Hot Springs Greater Learning Foundation staff developed the idea of a traveling doll exhibit because of the broad appeal of dolls. “They are the number one collectible in America; and stamps are right up there in the top three, depending on who is gathering figures.”
Since no book was published to accompany the doll stamps, information had to be researched from numerous sources, not all of which agreed on dates or even the construction of the dolls. “It was amazing how sparse information is in some areas,” Blakey said.
Many of the doll makers and manufacturers were women. “This was an acceptable business for women in the days when women did not own manufacturing companies. They had made dolls at home and as cottage industries. It was a logical step. Some of the women – like Madame Beatrice Alexander (Madame Alexander Dolls) and Rose O’Neill (kewpie dolls) – were astute businesswomen who licensed their products and made fortunes. At one time, Madame Alexander was the third largest toy company manufacturing in the United States.

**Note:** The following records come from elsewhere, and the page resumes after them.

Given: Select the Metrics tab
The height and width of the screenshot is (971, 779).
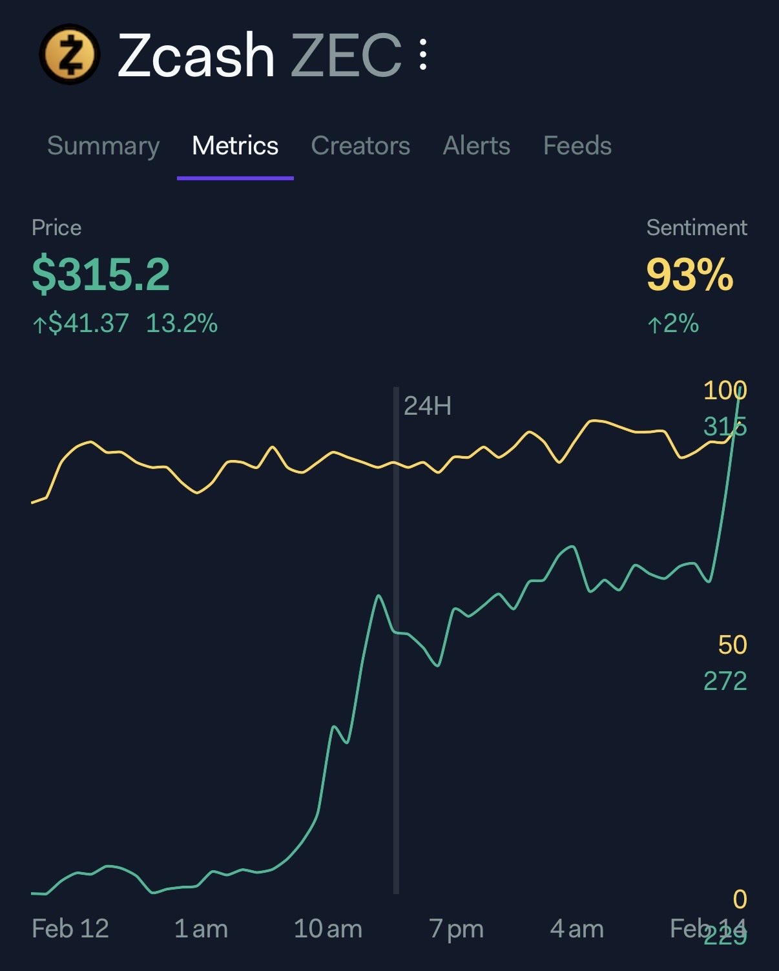Looking at the screenshot, I should (235, 146).
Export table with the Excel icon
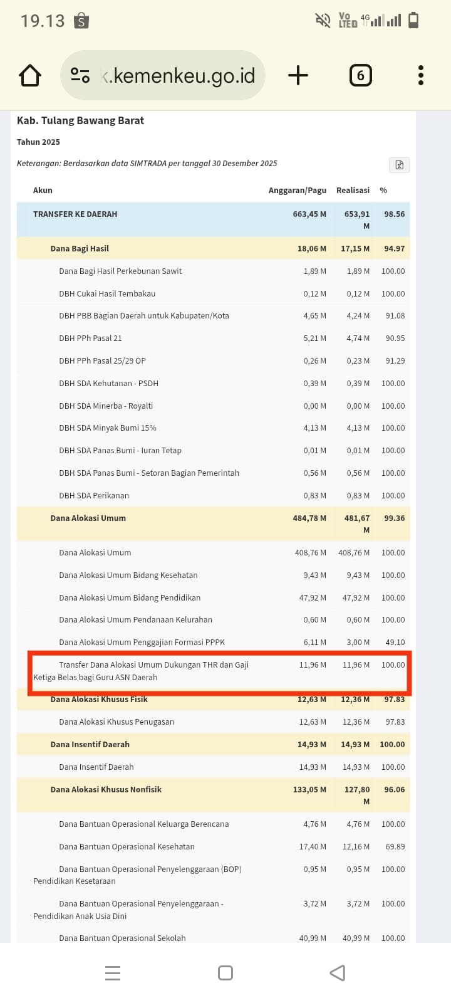The width and height of the screenshot is (451, 1003). coord(399,165)
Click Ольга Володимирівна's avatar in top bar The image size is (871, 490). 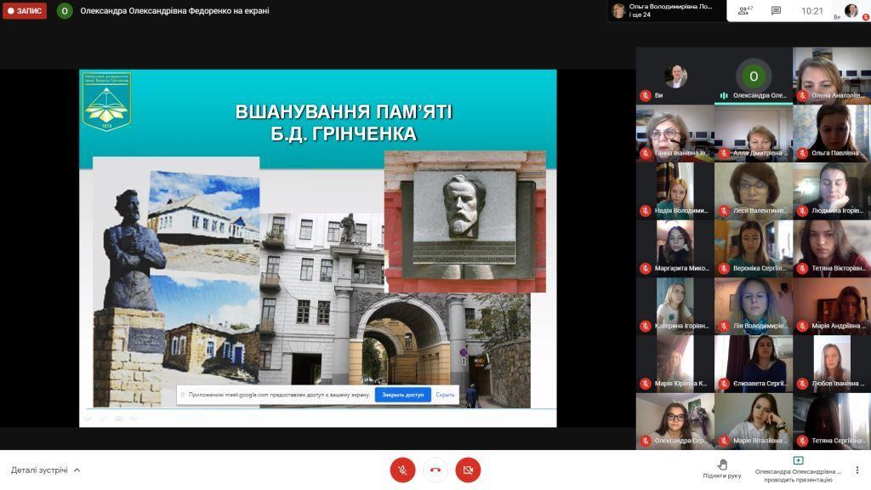618,11
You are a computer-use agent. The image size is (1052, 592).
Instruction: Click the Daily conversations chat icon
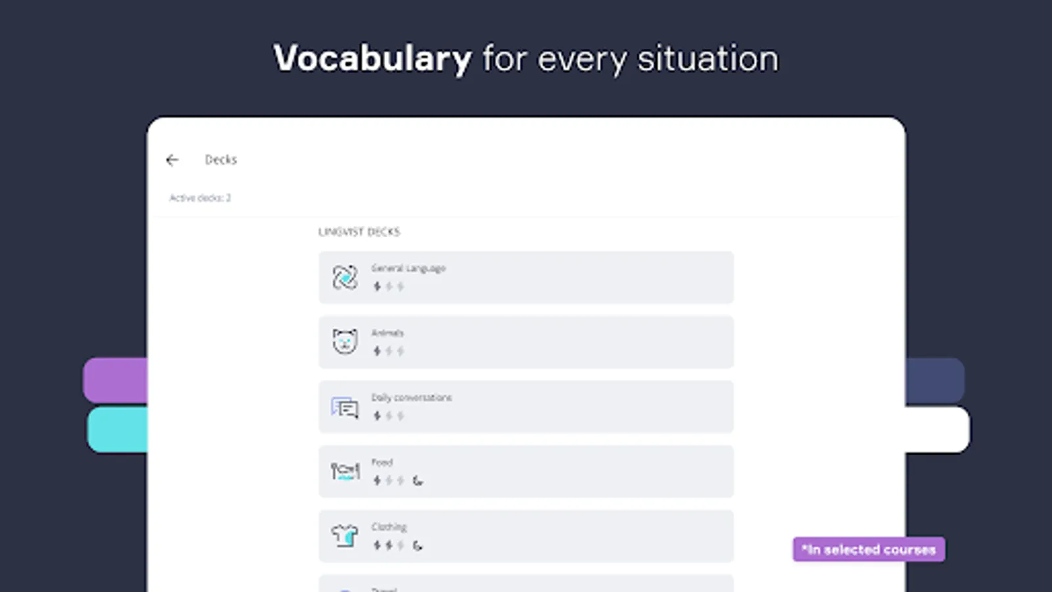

“What was sad, however, was how many doll makers had their ideas stolen. Johnny Gruelle, who created Raggedy Ann, and Percy Crosby, who created Skippy, both spent years of their lives fighting those who stole their ideas. “Sometimes it became an issue of who made it to the patent office first. In other cases, people just blatantly ignored patents and dared the artists to sue them. Sometimes a rival company made only a small change that barely seemed noticeable and called it different,” said Blakey.
“Does the person who creates a character have the right to keep others from using it without permission? How little can something be altered to be considered a different product? This issue of ‘intellectual property’ is very much with us today -- especially when it is so easy for items to be reproduced on the internet.”